Mais da metade das companhias no Brasil não tem plano de recuperação de desastres. 

Em 51% das companhias brasileiras a resposta para essa pergunta é não. Os dados são de um estudo global realizado pela Regus, fornecedora de soluções de TI, com 12 mil executivos em 85 países. O levantamento aponta ainda que 57% das companhias que atuam em solo nacional não têm qualquer estratégia de continuidade dos negócios com relação ao local de trabalho quando afetados por desastres naturais.

Plano de Recuperação de Desastres é um nome que apesar de confuso, representa umas das mais importantes premissas nas operações do Departamento de Informática(TI).

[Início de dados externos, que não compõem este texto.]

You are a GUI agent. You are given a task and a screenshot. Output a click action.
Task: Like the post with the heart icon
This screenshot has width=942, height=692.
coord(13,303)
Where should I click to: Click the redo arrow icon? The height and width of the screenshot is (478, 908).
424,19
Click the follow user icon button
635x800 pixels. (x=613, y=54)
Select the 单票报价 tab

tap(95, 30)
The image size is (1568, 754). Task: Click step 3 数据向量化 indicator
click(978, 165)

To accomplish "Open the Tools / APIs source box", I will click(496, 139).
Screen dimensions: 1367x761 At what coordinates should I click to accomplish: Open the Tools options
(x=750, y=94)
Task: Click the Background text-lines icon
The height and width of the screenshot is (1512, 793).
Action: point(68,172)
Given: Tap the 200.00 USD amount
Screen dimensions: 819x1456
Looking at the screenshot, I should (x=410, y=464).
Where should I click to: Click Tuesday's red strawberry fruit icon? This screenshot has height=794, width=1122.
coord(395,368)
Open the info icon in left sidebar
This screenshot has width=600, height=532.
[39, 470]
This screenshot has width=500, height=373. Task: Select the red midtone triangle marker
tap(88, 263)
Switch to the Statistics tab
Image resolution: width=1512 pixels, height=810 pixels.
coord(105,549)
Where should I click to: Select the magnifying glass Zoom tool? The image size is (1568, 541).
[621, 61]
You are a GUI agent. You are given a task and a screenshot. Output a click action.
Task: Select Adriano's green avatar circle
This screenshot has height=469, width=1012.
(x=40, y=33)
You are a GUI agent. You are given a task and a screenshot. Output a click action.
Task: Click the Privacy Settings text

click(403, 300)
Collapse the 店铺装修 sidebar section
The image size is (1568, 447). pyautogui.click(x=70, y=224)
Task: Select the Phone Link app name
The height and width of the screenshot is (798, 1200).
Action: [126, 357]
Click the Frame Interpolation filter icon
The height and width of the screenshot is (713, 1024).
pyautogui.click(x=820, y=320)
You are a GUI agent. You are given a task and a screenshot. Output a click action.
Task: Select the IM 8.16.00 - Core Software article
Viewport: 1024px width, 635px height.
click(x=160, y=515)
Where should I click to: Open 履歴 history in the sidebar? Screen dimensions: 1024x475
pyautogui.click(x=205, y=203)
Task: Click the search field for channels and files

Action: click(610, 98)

Não se trata de recuperar-se de um desastre. De fato,é justamente o contrário. Trata-se de preveni-se dos desastres que podem prejudicar as informações de seu negócio.

Sua empresa deve continuamente planejar e gerenciar o processo de recuperação, como qualquer atividade importante cotidiana.

Isto envolve tecnologia atualizada e melhor treinamento para os membros da Informática (Interna ou Terceirizada) para o implemento de diversas fases de umplano de recuperação (Contigenciamento).

Seus negócios devem estar sempre em atividade, todo o tempo. Na arena de empresas de pequeno e médio porte,isto ainda é mais crucial, pois os recursos e orçamentos são escassos, e um desastre - seja humano ou tecnológico - pode facilmente causar danos à sua credibilidade e a seu bolso.    

A Regus alerta que os números mostram que muitas empresas colocam em risco ativos de acionistas por não tomarem as devidas precauções para inverter situações de catástrofes.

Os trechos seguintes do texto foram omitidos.